ECLI:NL:RBZWB:2021:2735

Rechtbank Zeeland-West-Brabant

Datum uitspraak
31 mei 2021
Publicatiedatum
2 juni 2021
Zaaknummer
AWB- 21_1970 VV
Instantie
Rechtbank Zeeland-West-Brabant
Type
Uitspraak
Rechtsgebied
Bestuursrecht
Procedures
  • Voorlopige voorziening
Rechters
Vindplaatsen
  • Rechtspraak.nl
AI samenvatting door LexboostAutomatisch gegenereerd

Niet-ontvankelijkheid van verzoek om voorlopige voorziening inzake registratie in de Basisregistratie Personen

Op 31 mei 2021 heeft de voorzieningenrechter van de Rechtbank Zeeland-West-Brabant uitspraak gedaan in een zaak waarin verzoeker bezwaar had gemaakt tegen een besluit van het college van burgemeester en wethouders van de gemeente Gilze en Rijen. Het betrof een verzoek om een voorlopige voorziening met betrekking tot de registratie in de Basisregistratie Personen (Brp). Verzoeker had bezwaar gemaakt tegen het besluit van 28 april 2021, maar had verzuimd het verschuldigde griffierecht tijdig te betalen.

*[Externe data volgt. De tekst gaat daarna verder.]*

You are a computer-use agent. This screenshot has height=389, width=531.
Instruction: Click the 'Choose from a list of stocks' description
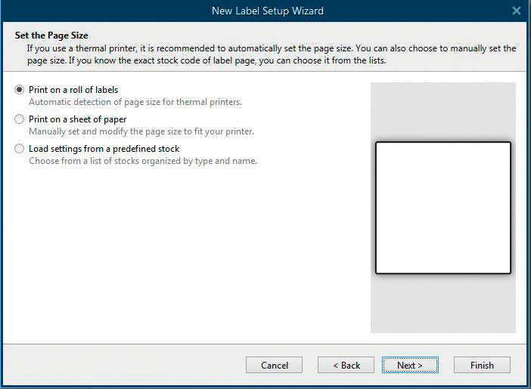[x=143, y=161]
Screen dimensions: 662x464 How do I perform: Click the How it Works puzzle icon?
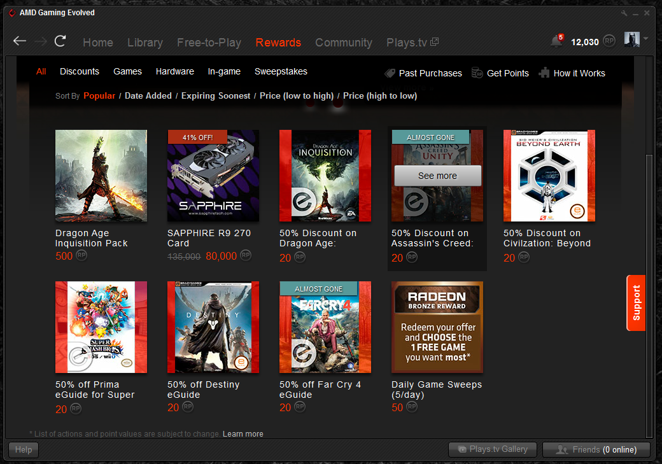pos(544,73)
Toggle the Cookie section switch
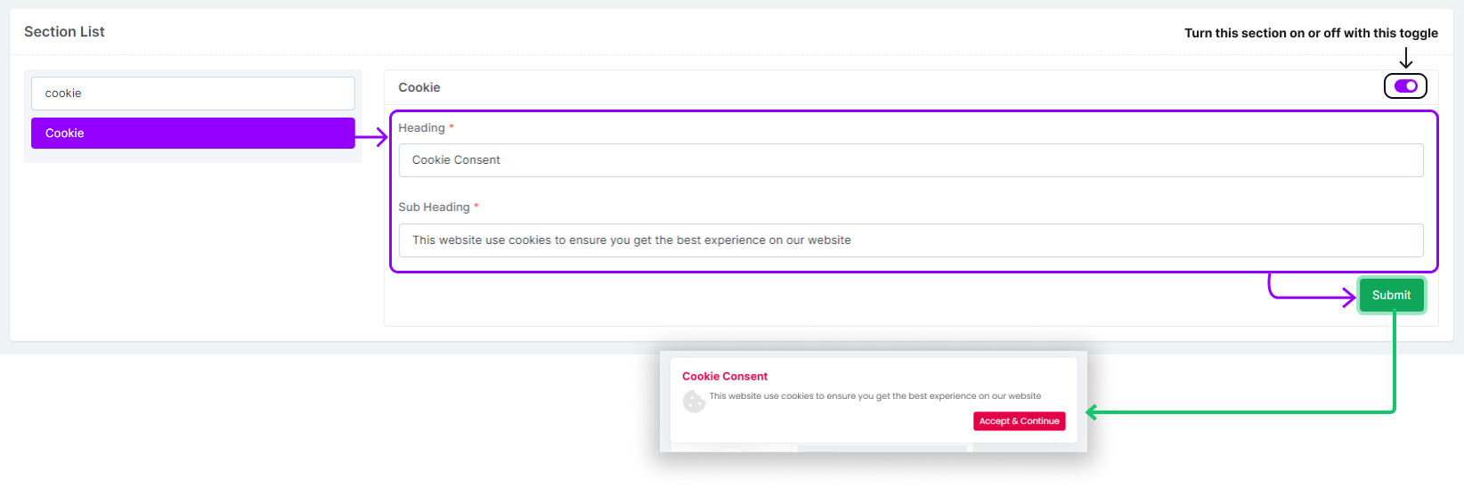 coord(1405,86)
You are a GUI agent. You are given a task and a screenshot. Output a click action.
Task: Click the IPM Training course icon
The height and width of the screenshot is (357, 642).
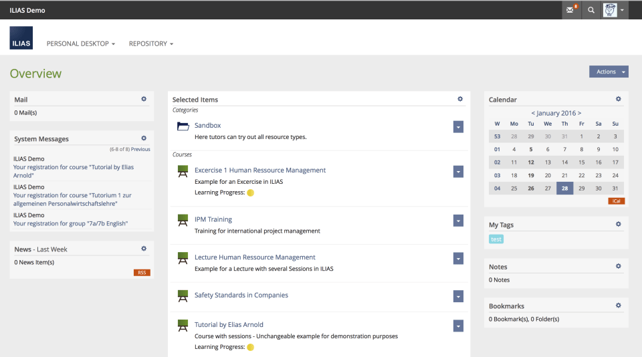[x=183, y=220]
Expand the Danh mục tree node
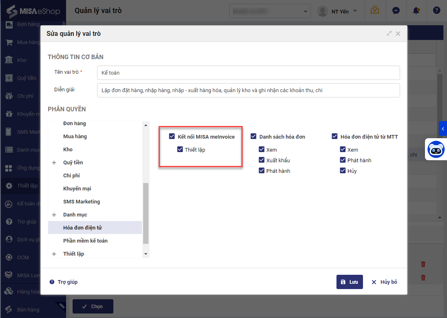 coord(54,215)
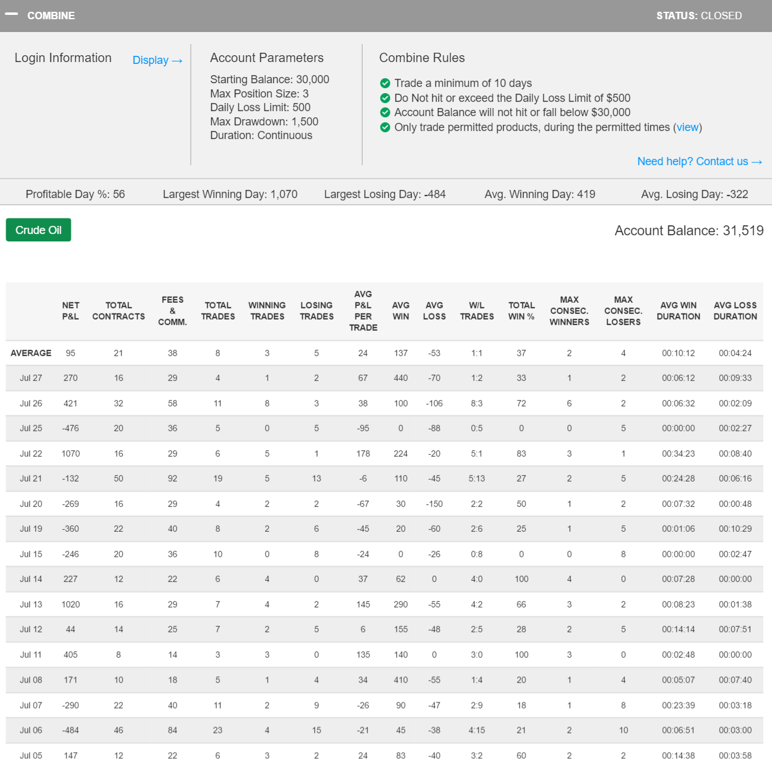Click check icon for Daily Loss Limit rule
The height and width of the screenshot is (780, 772).
pos(385,98)
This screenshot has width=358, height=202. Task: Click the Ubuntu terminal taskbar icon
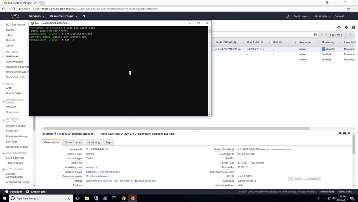[x=133, y=198]
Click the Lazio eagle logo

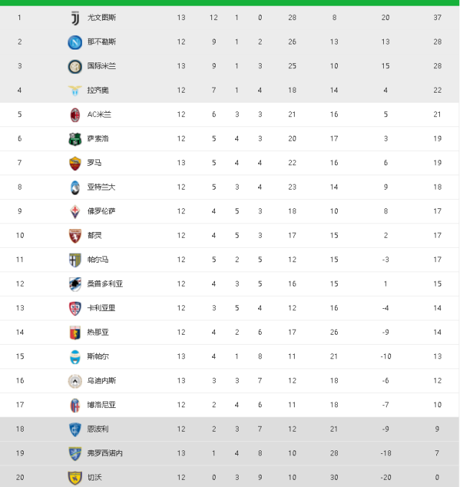coord(75,91)
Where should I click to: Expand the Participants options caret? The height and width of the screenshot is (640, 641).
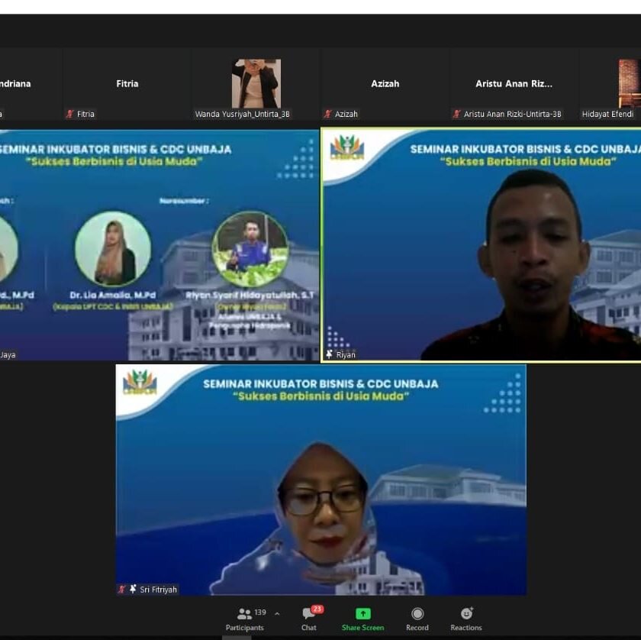click(x=277, y=613)
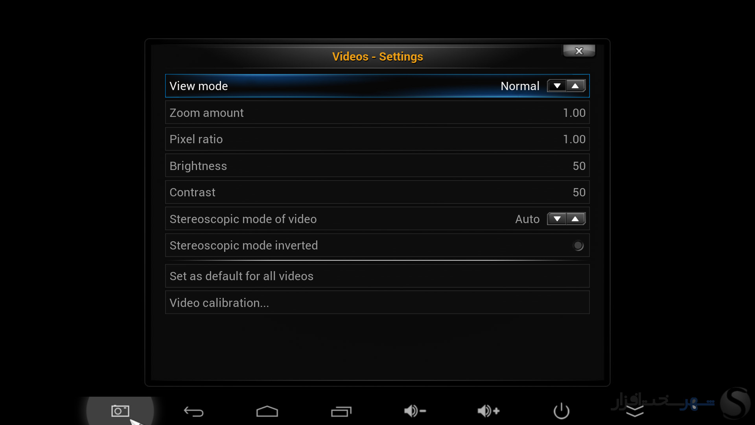Adjust the Brightness setting row
Screen dimensions: 755x425
378,166
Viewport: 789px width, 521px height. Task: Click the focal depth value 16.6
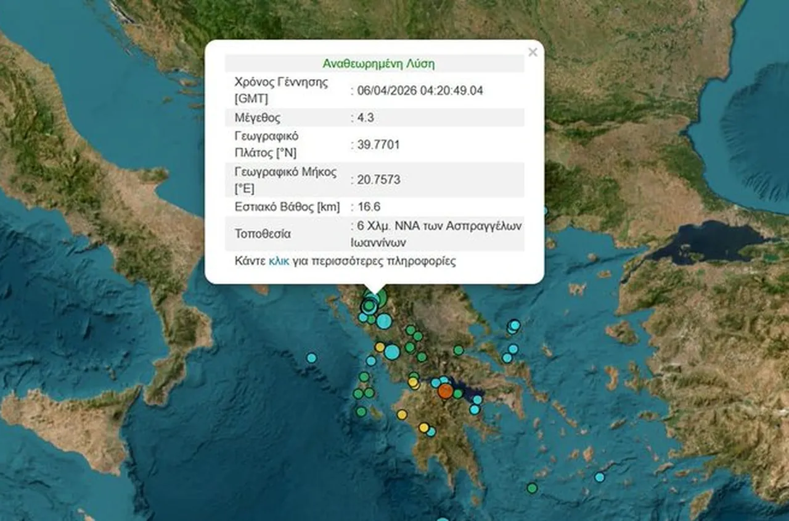(369, 207)
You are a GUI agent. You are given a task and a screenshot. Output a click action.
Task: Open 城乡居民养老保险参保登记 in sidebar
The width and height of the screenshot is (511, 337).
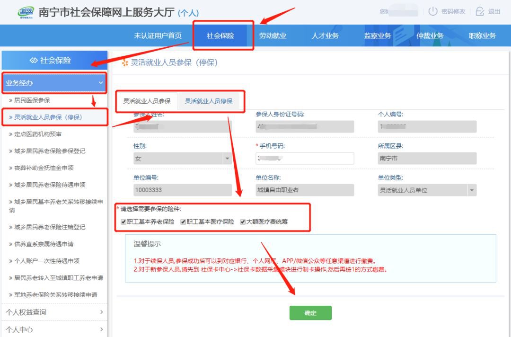click(x=49, y=151)
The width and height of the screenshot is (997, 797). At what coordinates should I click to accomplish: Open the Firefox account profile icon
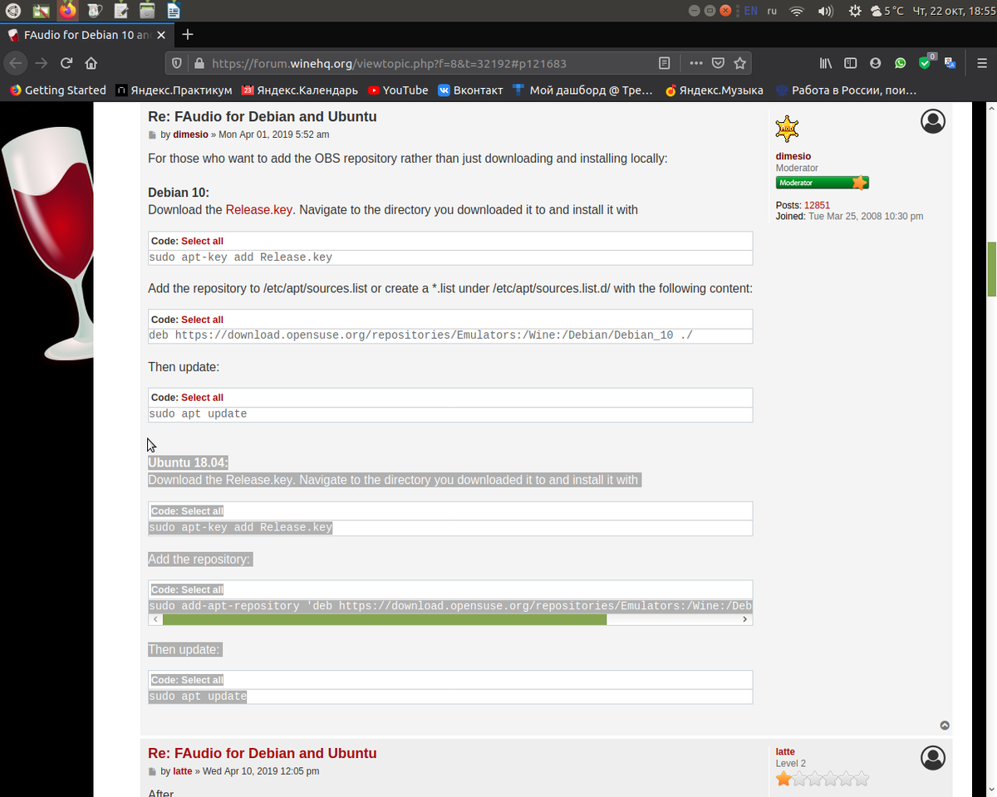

De voorzieningenrechter heeft vastgesteld dat op grond van artikel 8:83, derde lid, van de Algemene wet bestuursrecht (Awb) een zitting achterwege kon blijven. Verzoeker was bij aangetekende brief van 8 mei 2021 geïnformeerd over de verplichting tot betaling van het griffierecht en dat dit uiterlijk binnen twee weken moest gebeuren. Ondanks deze waarschuwing is het griffierecht niet tijdig ontvangen.

Hierdoor heeft de voorzieningenrechter geoordeeld dat het verzoek om een voorlopige voorziening kennelijk niet-ontvankelijk is. De uitspraak is gedaan door mr. C.E.M. Marsé, in aanwezigheid van griffier mr. A.J.M. van Hees, en is openbaar gemaakt op www.rechtspraak.nl. Tegen deze uitspraak staat geen rechtsmiddel open.

Uitspraak

RECHTBANK ZEELAND-WEST-BRABANT

Bestuursrecht
zaaknummer: BRE 21/1970 BRP VV

uitspraak van 31 mei 2021 van de voorzieningenrechter in de zaak tussen

[naam verzoeker], te [woonplaats verzoeker], verzoeker,

en
het college van burgemeester en wethouders van de gemeente Gilze en Rijen,verweerder.

Procesverloop

Verzoeker heeft bezwaar gemaakt tegen het besluit van 28 april 2021 (bestreden besluit) van het college inzake de registratie in de Basisregistratie personen (Brp). Hij heeft de voorzieningenrechter verzocht om een voorlopige voorziening te treffen.
Op grond van artikel 8:83, derde lid, van de Algemene wet bestuursrecht (Awb) is een zitting achterwege gebleven.

Overwegingen

1. In de Awb is de verplichting opgenomen tot betaling van griffierecht. Dit vloeit voort uit artikel 8:82 van de Awb, in samenhang met artikel 8:41 van de Awb.
2. Verzoeker is bij aangetekende brief van 8 mei 2021 gewezen op de verplichting tot het betalen van griffierecht. Aan verzoeker is meegedeeld dat het griffierecht uiterlijk binnen twee weken moet worden betaald. Verzoeker is er in deze brief tevens op gewezen dat bij niet tijdige betaling het verzoek niet-ontvankelijk kan worden verklaard.
3. De voorzieningenrechter constateert dat het griffierecht niet binnen de gestelde termijn is ontvangen. Het verzoek is dan ook kennelijk niet-ontvankelijk.

Beslissing

De voorzieningenrechter verklaart het verzoek om een voorlopige voorziening niet-ontvankelijk.
Deze uitspraak is gedaan door mr. C.E.M. Marsé, voorzieningenrechter, in aanwezigheid van mr. A.J.M. van Hees, griffier op 31 mei 2021 en openbaar gemaakt door middel van geanonimiseerde publicatie op www.rechtspraak.nl
griffier voorzieningenrechter
Afschrift verzonden aan partijen op:

Rechtsmiddel

Tegen deze uitspraak staat geen rechtsmiddel open.